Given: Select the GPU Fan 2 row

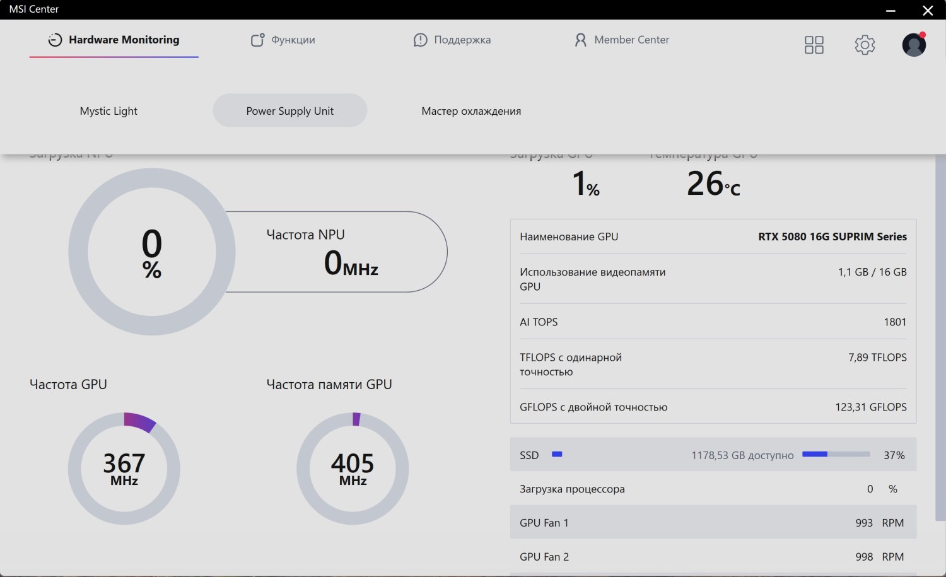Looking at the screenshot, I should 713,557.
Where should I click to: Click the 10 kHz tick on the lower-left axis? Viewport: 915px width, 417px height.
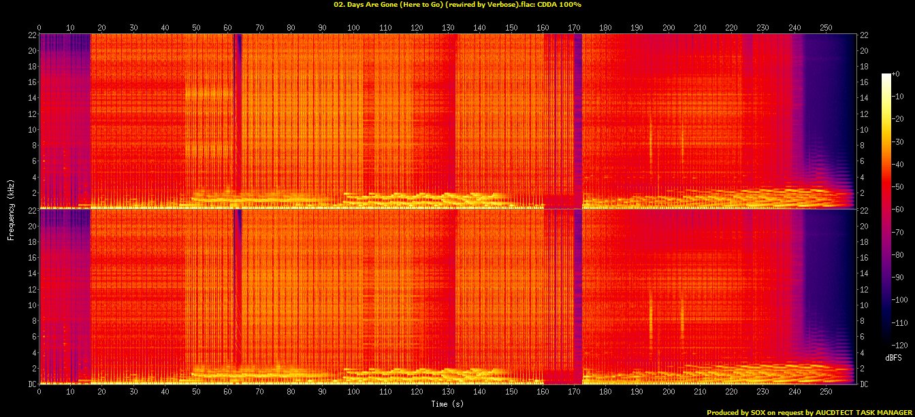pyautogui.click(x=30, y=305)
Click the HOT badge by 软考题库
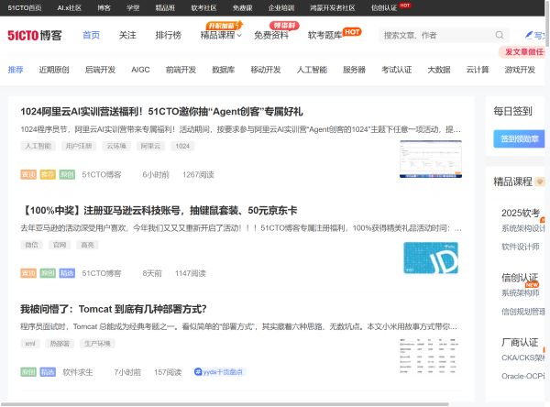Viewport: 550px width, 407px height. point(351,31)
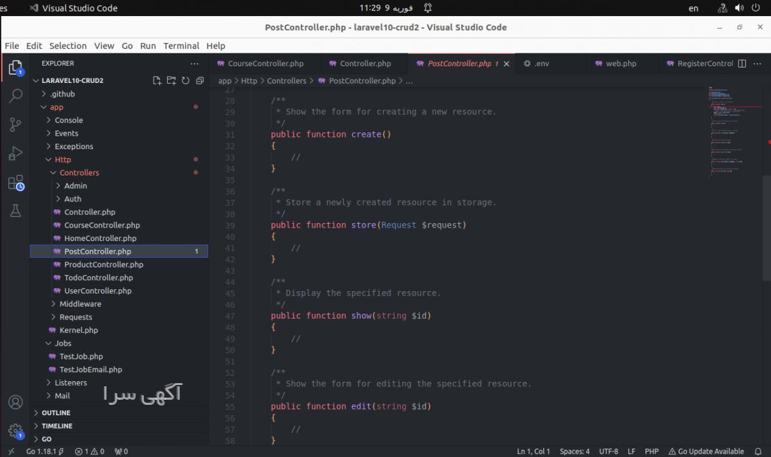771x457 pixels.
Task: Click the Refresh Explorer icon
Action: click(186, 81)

------------------------------------------------------------------------

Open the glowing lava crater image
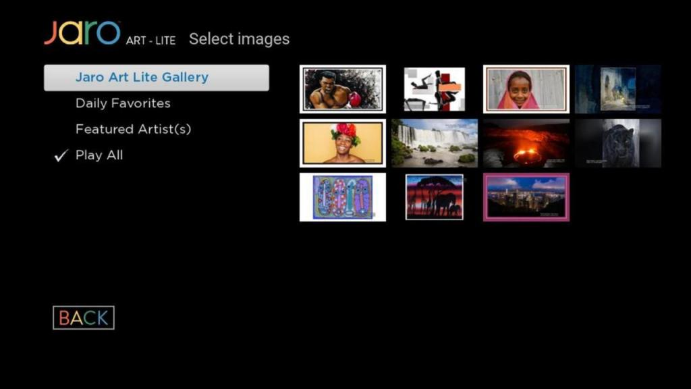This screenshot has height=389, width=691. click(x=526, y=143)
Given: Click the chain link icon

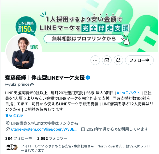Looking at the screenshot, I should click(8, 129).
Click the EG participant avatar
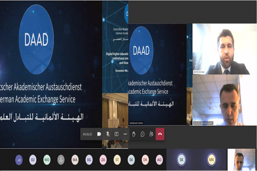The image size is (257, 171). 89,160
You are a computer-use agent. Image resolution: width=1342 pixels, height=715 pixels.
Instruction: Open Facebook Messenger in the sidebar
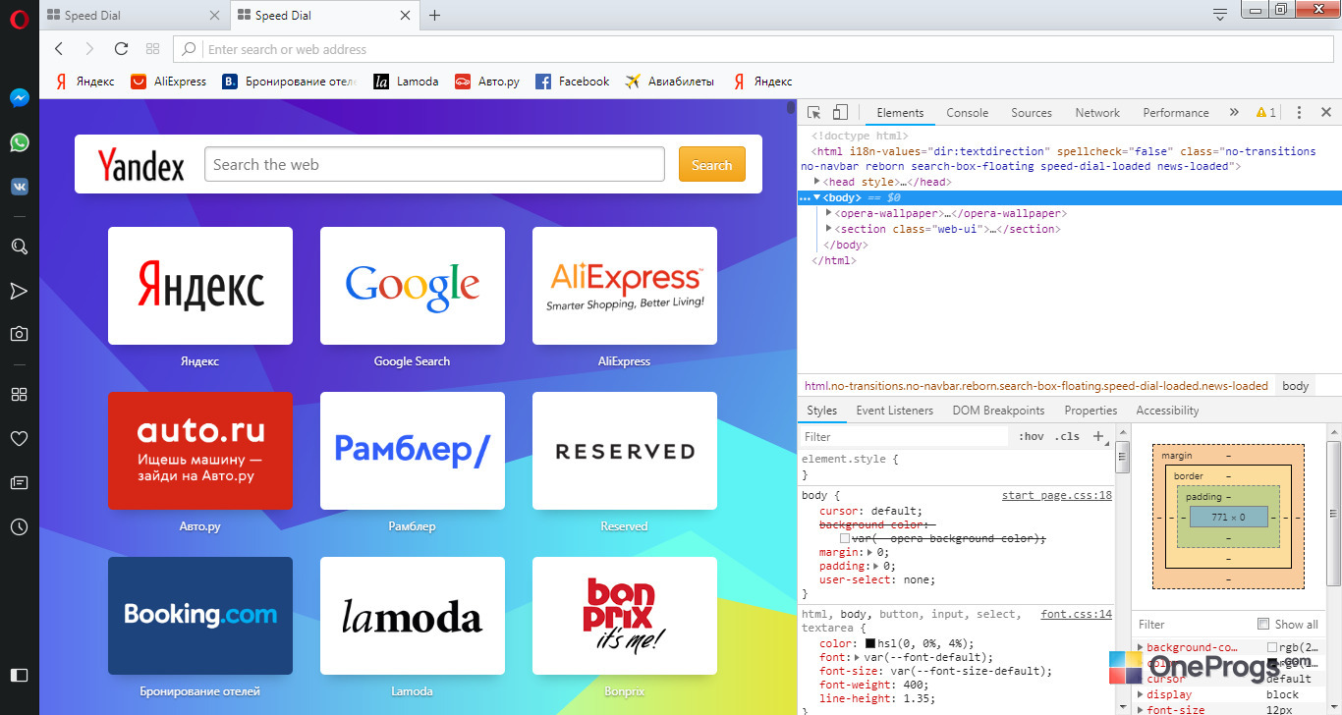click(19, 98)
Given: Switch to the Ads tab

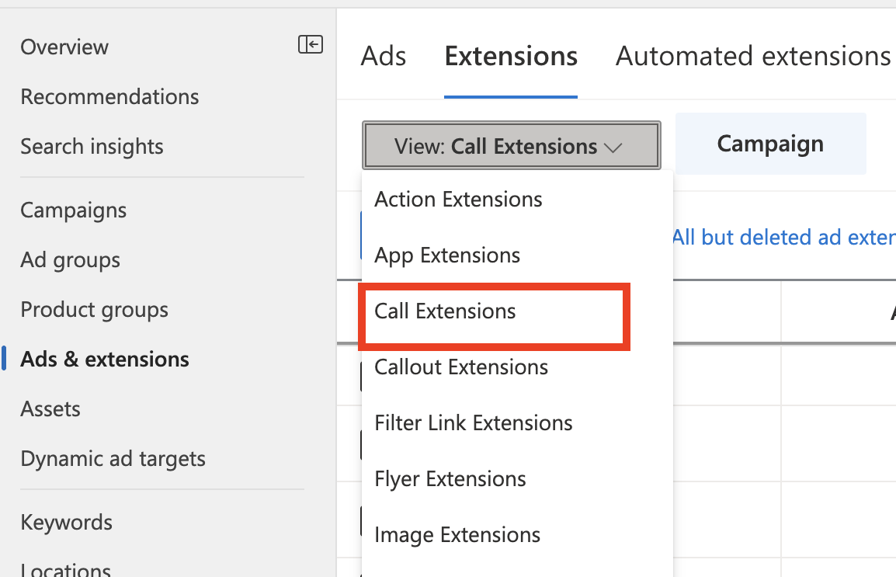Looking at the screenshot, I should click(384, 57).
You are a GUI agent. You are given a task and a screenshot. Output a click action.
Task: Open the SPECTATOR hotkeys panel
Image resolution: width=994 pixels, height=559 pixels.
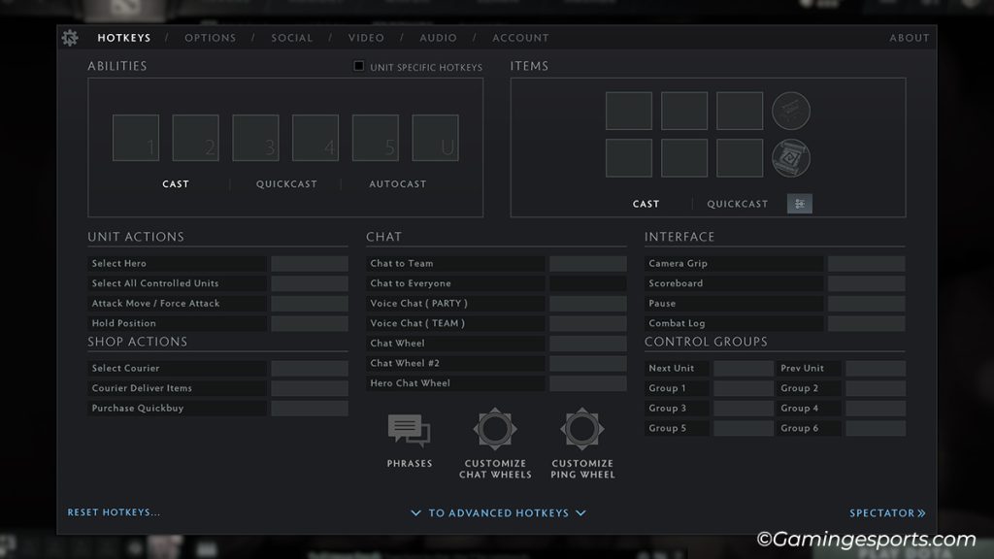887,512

------------------------------------------------------------------------

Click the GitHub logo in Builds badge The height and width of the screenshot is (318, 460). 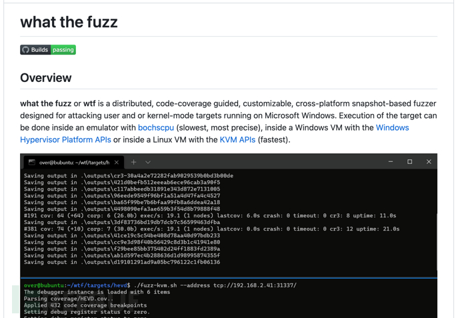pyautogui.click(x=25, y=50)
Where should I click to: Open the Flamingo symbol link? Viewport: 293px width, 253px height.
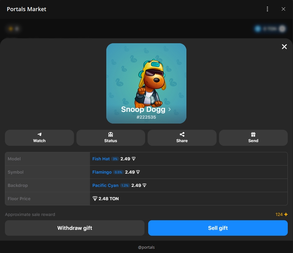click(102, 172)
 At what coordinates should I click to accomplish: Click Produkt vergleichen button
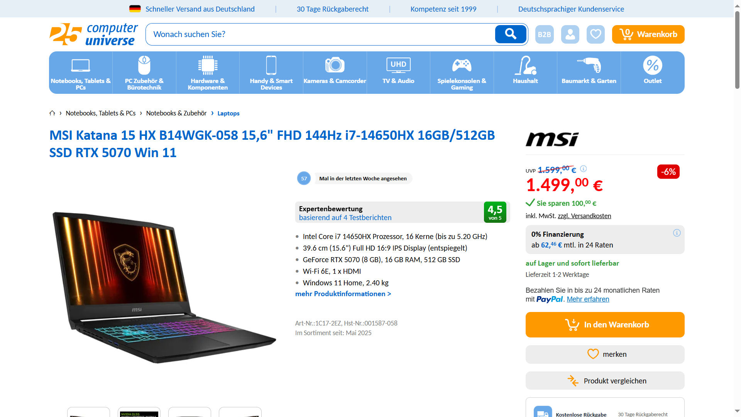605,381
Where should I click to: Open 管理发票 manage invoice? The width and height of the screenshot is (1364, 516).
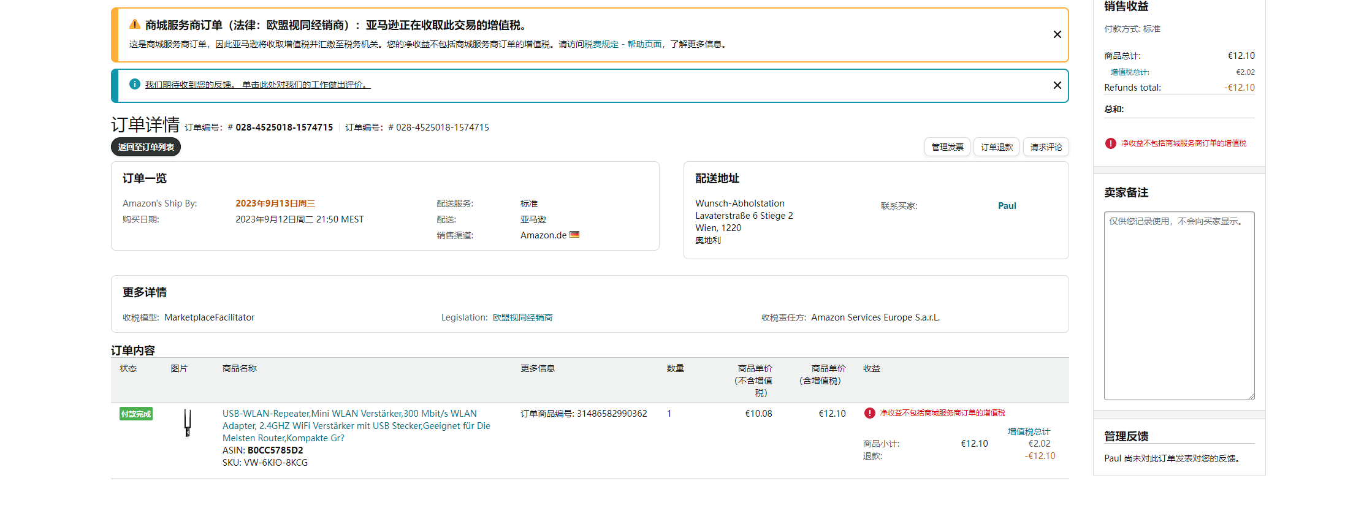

------------------------------------------------------------------------

Looking at the data above, show all lines where the word "agent" occurs.

SOLUTION TO THE PROBLEM:
You are a computer-use agent. Image resolution: width=1342 pixels, height=715 pixels.
You are a GUI agent. You are given a task and a screenshot. Output a click action.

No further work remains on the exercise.